RunningInCOLAB = 'google.colab' in str(get_ipython())
if RunningInCOLAB:
%pip install bmtool &> /dev/null
import numpy as np
from scipy import signal as ss
import matplotlib.pyplot as plt
from bmtool.analysis.lfp import fit_fooof
from bmtool.analysis.entrainment import calculate_spike_lfp_plv, calculate_ppc, calculate_ppc2
import warnings
warnings.filterwarnings("ignore")
/Users/gregglickert/miniconda3/envs/bmtk/lib/python3.11/site-packages/bmtool/analysis/lfp.py:11: DeprecationWarning: The `fooof` package is being deprecated and replaced by the `specparam` (spectral parameterization) package. This version of `fooof` (1.1) is fully functional, but will not be further updated. New projects are recommended to update to using `specparam` (see Changelog for details). from fooof import FOOOF Warning: no DISPLAY environment variable. --No graphics will be displayed.

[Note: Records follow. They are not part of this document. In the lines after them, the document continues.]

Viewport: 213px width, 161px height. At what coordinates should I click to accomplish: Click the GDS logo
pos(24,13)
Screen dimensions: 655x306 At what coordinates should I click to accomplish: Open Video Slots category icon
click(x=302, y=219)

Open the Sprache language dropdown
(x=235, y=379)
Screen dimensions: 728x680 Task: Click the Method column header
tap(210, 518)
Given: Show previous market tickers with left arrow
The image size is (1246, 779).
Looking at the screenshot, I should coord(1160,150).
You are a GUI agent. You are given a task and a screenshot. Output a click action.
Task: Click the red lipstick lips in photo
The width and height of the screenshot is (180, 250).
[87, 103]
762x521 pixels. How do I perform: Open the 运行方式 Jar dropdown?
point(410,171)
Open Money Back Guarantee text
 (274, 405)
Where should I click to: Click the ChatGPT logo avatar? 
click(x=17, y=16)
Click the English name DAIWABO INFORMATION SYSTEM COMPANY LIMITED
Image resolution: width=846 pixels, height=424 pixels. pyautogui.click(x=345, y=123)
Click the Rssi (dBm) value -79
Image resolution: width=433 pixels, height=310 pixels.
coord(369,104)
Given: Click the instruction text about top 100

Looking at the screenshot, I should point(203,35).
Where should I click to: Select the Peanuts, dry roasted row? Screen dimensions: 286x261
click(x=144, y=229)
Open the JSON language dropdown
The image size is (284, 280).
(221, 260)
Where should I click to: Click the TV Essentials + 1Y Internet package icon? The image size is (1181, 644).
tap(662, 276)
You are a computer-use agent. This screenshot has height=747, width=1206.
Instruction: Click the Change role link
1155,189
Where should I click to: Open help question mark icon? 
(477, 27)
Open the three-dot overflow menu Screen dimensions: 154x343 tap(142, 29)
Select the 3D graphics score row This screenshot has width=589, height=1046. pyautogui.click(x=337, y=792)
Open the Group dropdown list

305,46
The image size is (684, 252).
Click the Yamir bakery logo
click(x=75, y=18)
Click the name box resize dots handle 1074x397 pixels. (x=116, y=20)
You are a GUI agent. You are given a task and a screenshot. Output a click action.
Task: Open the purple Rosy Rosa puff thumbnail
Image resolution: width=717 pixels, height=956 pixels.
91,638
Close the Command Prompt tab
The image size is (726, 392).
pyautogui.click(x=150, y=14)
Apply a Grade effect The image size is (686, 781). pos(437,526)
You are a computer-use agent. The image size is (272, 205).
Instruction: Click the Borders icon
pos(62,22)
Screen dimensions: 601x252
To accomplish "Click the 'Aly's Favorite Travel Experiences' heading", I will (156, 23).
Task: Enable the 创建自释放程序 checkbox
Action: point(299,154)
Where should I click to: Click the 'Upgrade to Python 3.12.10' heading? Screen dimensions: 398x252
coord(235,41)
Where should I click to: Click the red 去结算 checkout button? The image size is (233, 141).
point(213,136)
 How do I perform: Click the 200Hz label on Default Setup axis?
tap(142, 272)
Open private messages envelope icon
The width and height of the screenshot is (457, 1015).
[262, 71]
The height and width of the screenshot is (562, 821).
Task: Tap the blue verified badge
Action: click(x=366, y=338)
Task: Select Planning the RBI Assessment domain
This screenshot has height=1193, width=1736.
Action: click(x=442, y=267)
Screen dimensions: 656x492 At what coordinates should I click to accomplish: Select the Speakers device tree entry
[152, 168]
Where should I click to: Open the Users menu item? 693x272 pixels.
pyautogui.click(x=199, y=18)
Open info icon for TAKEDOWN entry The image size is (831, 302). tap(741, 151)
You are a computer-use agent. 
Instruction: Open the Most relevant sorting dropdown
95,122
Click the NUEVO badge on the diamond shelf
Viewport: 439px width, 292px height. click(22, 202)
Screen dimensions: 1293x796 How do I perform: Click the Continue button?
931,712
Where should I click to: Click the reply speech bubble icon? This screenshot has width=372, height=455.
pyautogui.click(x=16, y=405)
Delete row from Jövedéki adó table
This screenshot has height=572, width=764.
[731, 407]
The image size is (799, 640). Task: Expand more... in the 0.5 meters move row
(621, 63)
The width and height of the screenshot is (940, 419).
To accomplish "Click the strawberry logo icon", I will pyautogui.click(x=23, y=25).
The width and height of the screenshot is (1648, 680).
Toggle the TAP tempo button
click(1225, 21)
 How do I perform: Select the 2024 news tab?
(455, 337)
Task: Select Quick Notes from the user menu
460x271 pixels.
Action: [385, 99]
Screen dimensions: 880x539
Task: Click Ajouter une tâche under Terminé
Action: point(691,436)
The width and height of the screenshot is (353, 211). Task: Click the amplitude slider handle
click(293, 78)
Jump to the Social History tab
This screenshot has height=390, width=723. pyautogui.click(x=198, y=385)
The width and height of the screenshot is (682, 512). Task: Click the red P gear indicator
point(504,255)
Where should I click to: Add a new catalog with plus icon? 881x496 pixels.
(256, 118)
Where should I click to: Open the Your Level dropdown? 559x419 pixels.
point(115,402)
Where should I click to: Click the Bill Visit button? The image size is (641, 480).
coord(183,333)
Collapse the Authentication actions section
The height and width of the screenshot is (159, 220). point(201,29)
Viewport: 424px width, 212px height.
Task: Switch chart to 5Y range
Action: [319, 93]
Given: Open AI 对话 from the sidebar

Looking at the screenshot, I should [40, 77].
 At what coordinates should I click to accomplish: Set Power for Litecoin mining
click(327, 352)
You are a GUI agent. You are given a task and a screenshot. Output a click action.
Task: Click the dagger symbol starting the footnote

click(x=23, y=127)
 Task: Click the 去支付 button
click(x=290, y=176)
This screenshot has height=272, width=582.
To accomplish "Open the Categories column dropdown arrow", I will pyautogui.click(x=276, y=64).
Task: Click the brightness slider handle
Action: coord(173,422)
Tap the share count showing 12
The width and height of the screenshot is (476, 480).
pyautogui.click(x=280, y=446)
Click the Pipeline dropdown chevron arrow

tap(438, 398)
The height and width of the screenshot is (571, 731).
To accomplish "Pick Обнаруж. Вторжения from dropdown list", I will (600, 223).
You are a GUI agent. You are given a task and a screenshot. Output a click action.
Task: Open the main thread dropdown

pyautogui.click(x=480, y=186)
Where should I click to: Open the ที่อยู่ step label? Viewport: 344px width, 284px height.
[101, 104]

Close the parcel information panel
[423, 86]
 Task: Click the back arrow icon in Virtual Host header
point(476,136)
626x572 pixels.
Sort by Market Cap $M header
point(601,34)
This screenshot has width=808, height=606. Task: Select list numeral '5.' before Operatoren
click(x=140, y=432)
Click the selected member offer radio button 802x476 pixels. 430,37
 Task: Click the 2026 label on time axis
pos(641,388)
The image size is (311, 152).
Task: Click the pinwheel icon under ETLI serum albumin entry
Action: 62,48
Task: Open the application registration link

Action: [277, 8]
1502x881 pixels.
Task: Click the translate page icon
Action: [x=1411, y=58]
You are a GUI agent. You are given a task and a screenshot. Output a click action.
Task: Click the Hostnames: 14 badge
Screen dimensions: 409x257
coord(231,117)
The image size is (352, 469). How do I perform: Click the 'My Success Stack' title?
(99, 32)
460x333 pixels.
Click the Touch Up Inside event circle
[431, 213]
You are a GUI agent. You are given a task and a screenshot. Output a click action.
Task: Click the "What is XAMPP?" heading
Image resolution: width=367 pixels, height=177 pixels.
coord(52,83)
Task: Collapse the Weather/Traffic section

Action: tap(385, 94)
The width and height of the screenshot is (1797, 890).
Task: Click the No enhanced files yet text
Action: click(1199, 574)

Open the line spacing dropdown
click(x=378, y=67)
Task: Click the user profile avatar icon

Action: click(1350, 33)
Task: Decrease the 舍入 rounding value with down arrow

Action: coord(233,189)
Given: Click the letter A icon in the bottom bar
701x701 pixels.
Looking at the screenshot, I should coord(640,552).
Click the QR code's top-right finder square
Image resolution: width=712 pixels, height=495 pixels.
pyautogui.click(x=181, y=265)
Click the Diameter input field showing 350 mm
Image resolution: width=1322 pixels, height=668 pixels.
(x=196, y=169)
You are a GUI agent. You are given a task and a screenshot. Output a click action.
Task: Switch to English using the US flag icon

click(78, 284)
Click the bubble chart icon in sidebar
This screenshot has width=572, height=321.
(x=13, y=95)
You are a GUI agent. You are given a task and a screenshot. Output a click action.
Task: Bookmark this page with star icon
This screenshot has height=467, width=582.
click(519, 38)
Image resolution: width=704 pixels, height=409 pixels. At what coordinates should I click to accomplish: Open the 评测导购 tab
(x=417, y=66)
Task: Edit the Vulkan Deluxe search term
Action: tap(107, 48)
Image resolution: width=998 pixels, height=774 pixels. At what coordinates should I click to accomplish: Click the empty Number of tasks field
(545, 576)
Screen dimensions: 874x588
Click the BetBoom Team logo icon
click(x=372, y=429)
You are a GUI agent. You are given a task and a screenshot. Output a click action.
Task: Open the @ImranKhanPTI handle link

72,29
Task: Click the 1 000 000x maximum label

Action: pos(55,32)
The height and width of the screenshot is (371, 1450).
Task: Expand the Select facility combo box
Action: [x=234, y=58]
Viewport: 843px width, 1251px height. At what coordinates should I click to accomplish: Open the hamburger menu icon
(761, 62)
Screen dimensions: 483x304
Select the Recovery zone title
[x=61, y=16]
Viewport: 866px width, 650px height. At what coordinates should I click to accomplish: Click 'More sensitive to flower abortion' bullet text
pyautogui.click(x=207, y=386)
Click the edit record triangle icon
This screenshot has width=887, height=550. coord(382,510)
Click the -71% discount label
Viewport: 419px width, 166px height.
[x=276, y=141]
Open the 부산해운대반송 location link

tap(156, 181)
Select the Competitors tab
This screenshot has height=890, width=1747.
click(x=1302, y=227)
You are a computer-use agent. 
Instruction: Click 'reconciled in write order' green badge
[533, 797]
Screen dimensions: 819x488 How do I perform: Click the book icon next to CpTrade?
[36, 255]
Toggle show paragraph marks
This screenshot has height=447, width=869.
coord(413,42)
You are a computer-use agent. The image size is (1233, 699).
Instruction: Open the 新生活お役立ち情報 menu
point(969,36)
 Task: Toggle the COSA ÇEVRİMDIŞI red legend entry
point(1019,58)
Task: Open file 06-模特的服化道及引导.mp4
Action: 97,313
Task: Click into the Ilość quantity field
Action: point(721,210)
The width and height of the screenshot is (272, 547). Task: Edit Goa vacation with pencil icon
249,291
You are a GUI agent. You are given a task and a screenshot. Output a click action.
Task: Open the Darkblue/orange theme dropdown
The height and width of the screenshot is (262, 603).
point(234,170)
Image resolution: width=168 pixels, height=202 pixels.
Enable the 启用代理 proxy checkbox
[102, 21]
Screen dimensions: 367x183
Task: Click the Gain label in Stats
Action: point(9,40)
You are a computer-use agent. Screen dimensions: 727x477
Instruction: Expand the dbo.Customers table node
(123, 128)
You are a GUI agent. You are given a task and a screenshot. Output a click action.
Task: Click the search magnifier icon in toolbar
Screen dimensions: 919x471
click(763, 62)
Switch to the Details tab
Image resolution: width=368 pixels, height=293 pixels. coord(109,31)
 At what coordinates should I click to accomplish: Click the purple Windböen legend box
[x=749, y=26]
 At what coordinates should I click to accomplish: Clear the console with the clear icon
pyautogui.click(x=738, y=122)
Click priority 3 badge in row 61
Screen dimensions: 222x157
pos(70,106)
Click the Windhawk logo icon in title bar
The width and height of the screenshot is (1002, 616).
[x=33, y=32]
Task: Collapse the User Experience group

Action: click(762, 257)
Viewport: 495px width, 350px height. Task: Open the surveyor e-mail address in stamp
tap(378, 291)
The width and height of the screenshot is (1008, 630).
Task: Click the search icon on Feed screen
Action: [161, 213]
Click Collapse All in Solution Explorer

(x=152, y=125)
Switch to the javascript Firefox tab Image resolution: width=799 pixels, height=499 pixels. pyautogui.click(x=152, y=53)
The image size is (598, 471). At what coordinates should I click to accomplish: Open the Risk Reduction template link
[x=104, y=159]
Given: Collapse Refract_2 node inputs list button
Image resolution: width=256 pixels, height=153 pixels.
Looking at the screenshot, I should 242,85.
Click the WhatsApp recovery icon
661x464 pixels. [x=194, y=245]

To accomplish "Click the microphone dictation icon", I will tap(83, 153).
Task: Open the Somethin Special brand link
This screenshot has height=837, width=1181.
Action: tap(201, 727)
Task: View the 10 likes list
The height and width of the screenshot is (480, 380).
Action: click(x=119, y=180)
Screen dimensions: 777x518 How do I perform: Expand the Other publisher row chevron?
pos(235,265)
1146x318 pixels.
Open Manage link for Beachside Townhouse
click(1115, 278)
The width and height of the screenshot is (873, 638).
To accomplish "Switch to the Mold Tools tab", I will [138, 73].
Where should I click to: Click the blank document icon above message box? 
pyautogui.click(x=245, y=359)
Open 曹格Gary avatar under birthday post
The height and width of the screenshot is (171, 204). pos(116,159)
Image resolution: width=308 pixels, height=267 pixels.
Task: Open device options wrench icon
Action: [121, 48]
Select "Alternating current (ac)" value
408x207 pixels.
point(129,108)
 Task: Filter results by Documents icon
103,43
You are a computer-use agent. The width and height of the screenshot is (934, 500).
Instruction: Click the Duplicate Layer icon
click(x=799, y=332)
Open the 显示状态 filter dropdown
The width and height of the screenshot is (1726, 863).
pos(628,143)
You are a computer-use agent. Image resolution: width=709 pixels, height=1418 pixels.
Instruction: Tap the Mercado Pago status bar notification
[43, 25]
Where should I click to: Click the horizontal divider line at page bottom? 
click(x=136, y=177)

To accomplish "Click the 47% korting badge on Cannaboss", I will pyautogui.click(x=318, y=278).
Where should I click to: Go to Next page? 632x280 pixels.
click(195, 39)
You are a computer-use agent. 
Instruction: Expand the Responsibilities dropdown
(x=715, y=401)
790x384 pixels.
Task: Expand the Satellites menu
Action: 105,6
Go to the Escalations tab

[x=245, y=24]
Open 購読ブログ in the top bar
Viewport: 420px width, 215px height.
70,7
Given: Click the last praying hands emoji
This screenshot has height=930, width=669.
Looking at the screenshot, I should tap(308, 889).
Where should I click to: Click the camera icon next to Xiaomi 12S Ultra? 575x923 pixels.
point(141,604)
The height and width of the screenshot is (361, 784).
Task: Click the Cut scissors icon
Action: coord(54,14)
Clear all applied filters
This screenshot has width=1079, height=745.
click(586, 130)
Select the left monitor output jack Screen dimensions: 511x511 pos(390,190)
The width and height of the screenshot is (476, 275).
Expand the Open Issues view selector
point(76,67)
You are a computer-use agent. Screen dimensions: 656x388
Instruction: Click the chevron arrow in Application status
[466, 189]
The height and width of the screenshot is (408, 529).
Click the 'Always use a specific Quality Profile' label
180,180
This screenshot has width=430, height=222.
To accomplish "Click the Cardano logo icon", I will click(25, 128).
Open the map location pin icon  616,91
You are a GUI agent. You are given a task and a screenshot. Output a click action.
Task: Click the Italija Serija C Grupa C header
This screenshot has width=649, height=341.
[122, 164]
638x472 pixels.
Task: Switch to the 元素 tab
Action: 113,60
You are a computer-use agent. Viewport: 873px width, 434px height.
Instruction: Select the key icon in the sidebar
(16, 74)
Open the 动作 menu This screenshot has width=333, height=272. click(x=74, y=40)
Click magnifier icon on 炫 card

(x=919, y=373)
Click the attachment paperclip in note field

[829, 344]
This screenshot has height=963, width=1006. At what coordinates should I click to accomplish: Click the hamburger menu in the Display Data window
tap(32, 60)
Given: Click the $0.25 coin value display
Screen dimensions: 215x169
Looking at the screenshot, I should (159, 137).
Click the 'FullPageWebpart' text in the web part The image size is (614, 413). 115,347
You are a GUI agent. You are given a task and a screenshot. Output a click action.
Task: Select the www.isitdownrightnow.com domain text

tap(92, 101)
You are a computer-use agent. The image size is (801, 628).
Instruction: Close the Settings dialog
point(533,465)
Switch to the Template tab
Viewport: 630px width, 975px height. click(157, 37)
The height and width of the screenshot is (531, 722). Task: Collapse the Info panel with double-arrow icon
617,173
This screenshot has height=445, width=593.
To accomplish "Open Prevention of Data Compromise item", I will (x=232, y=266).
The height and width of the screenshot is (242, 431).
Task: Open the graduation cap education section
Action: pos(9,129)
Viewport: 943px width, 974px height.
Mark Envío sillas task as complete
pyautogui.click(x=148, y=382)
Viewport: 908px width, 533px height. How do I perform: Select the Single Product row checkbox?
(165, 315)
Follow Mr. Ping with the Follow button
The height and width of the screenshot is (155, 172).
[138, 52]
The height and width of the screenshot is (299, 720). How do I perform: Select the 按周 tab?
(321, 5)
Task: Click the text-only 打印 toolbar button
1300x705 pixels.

np.random.seed(9) # lucky number 9
fs = 1000 # 1 kHz sampling rate
duration = 200 # 200 seconds
t = np.arange(0, duration, 1/fs)
# Define oscillation frequencies
beta_freq = 15 # Hz
gamma_freq = 40 # Hz
# Create a simulated LFP with multiple frequency components
lfp = (0.5 * np.sin(2 * np.pi * gamma_freq * t) + 0.2 * np.sin(2 * np.pi * beta_freq * t) + 0.3 * np.random.randn(len(t)))
# Generate phase information for each frequency
beta_phase = np.angle(ss.hilbert(np.sin(2 * np.pi * beta_freq * t)))
gamma_phase = np.angle(ss.hilbert(np.sin(2 * np.pi * gamma_freq * t)))
# Generate beta-synchronized spikes
# Strong preference for specific beta phase, weak response to gamma
beta_spike_probability = (0.8 * (1 + np.cos(beta_phase - np.pi/4)) +
0.1 * (1 + np.cos(gamma_phase - np.pi/3)))
beta_spike_train = np.random.rand(len(t)) < beta_spike_probability * 0.02
beta_spike_times = t[beta_spike_train]
# Generate gamma-synchronized spikes
# Strong preference for specific gamma phase, weak response to beta
gamma_spike_probability = (0.1 * (1 + np.cos(beta_phase - np.pi/4)) +
0.8 * (1 + np.cos(gamma_phase - np.pi/3)))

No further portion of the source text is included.